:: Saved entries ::
#####

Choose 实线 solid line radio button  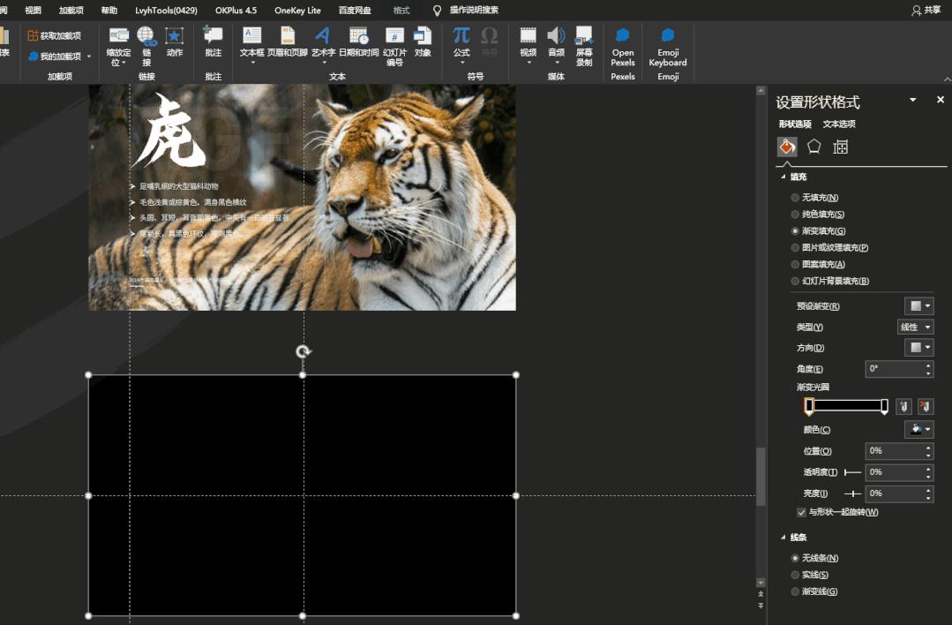pos(796,575)
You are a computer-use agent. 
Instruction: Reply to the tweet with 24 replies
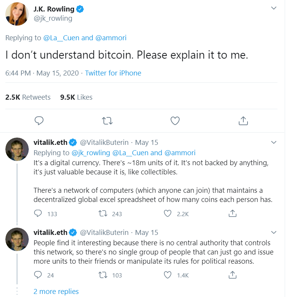coord(38,275)
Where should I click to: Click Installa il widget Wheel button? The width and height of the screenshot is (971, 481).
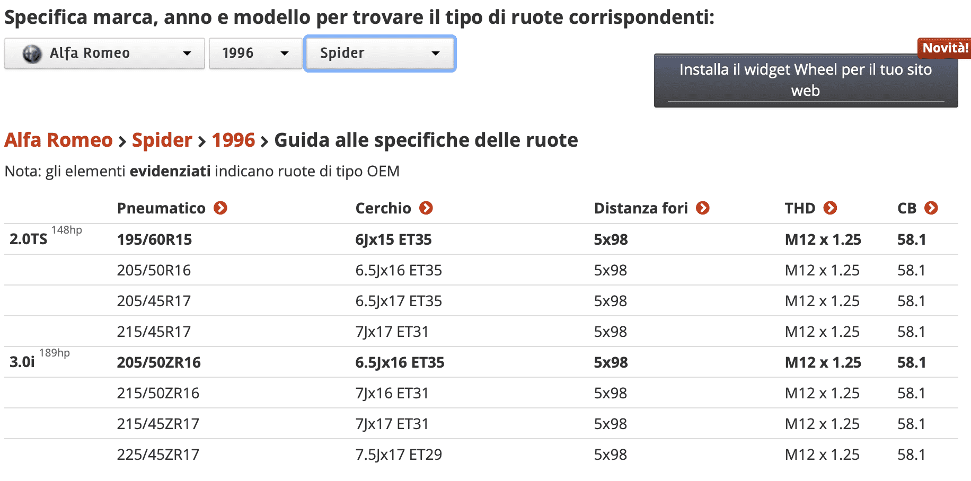806,81
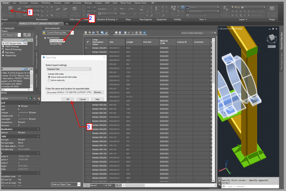The height and width of the screenshot is (191, 286).
Task: Collapse the Steel Structure tree node
Action: tap(45, 38)
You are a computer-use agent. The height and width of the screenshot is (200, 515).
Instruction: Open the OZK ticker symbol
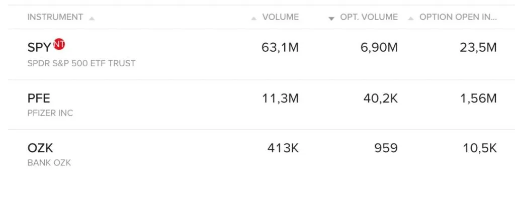(x=40, y=148)
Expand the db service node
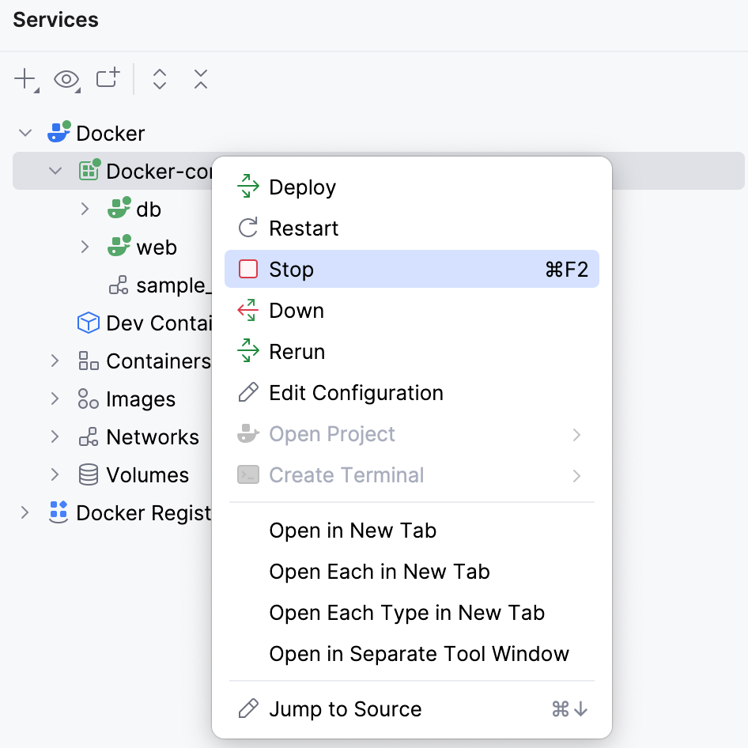This screenshot has height=748, width=748. pyautogui.click(x=85, y=209)
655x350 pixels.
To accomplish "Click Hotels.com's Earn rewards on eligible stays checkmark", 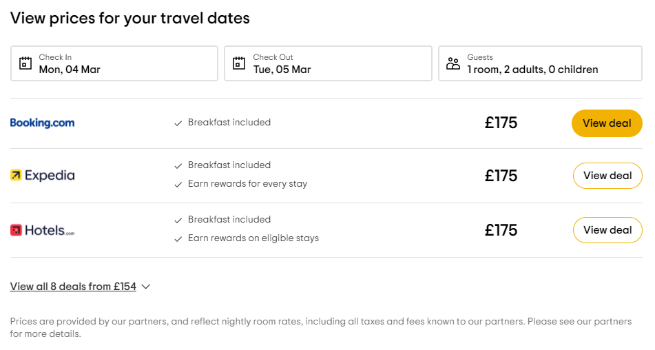I will point(178,239).
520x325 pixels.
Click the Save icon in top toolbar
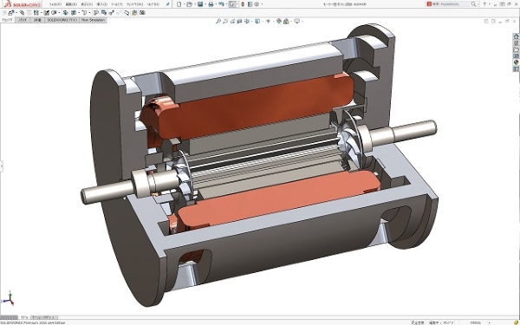pos(200,4)
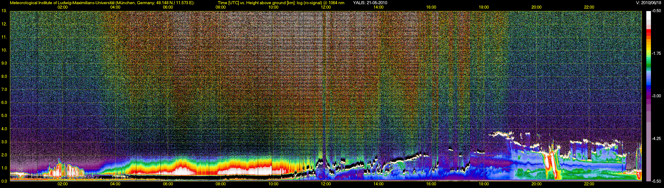Click the 12:00 time label on top axis
The image size is (664, 188).
[326, 7]
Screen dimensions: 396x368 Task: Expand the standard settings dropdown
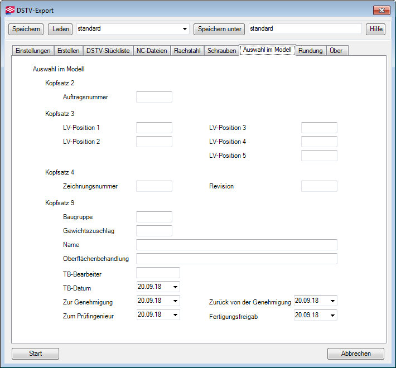tap(185, 29)
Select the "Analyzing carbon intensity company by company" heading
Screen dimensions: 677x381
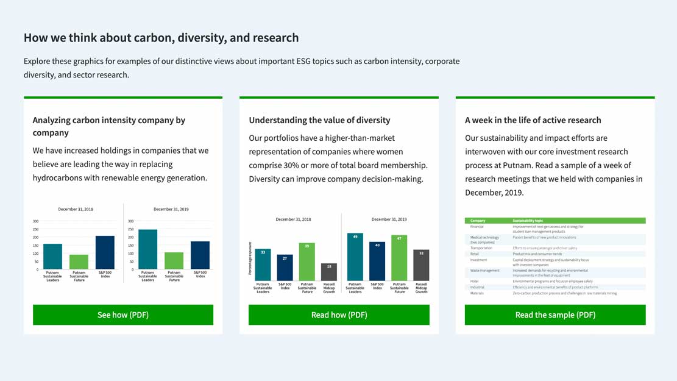click(108, 126)
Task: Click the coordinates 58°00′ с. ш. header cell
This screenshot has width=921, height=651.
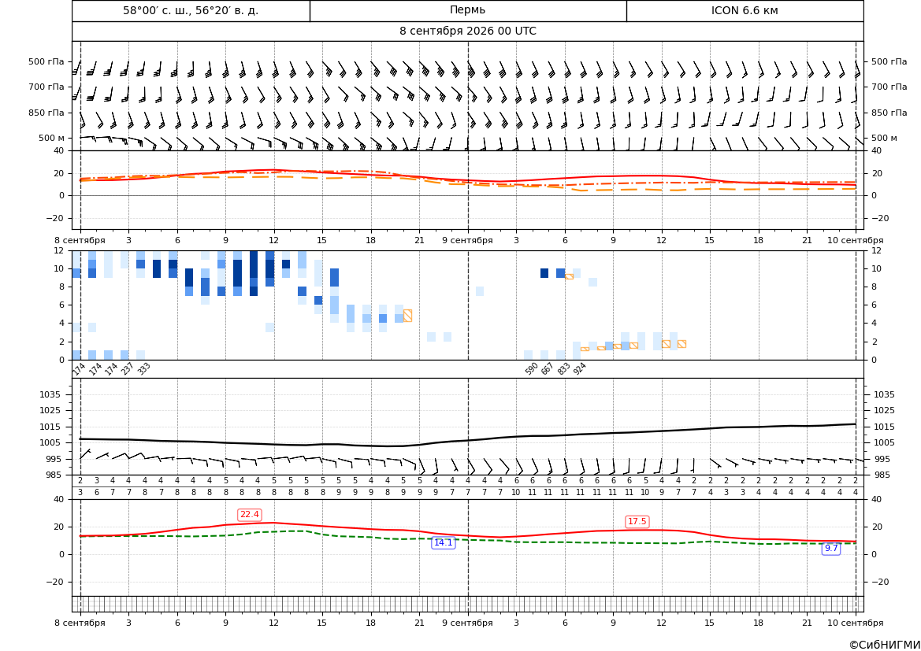Action: click(x=191, y=10)
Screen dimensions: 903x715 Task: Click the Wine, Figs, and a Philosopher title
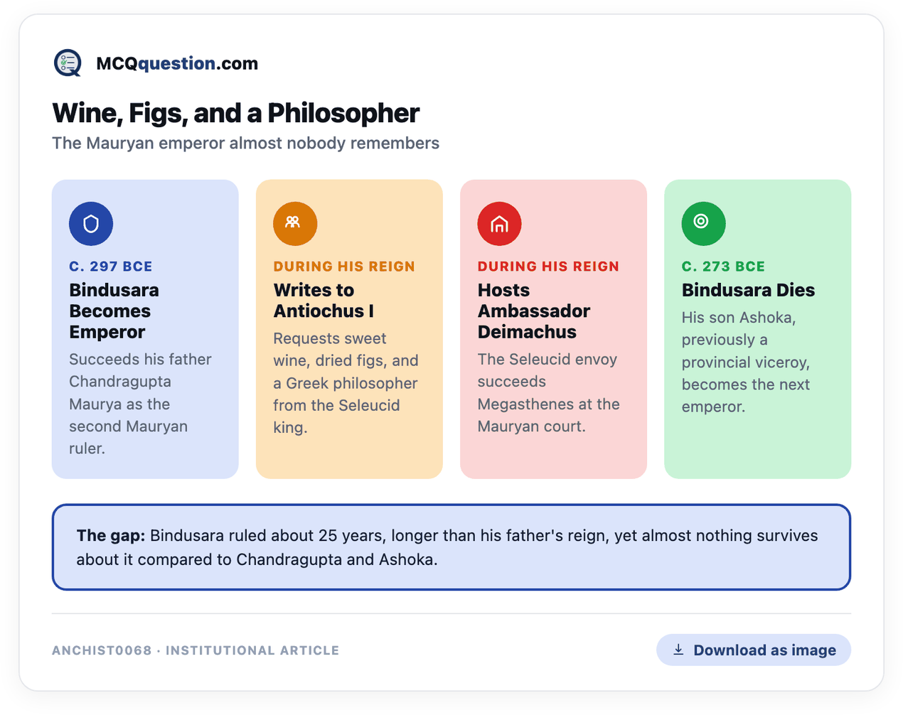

#####

:: Assignment ::
The expected result is every line above containing the string "computer".

:: Result for this task ::
You are a computer-use agent. 
You are a computer-use agent. The height and width of the screenshot is (200, 515).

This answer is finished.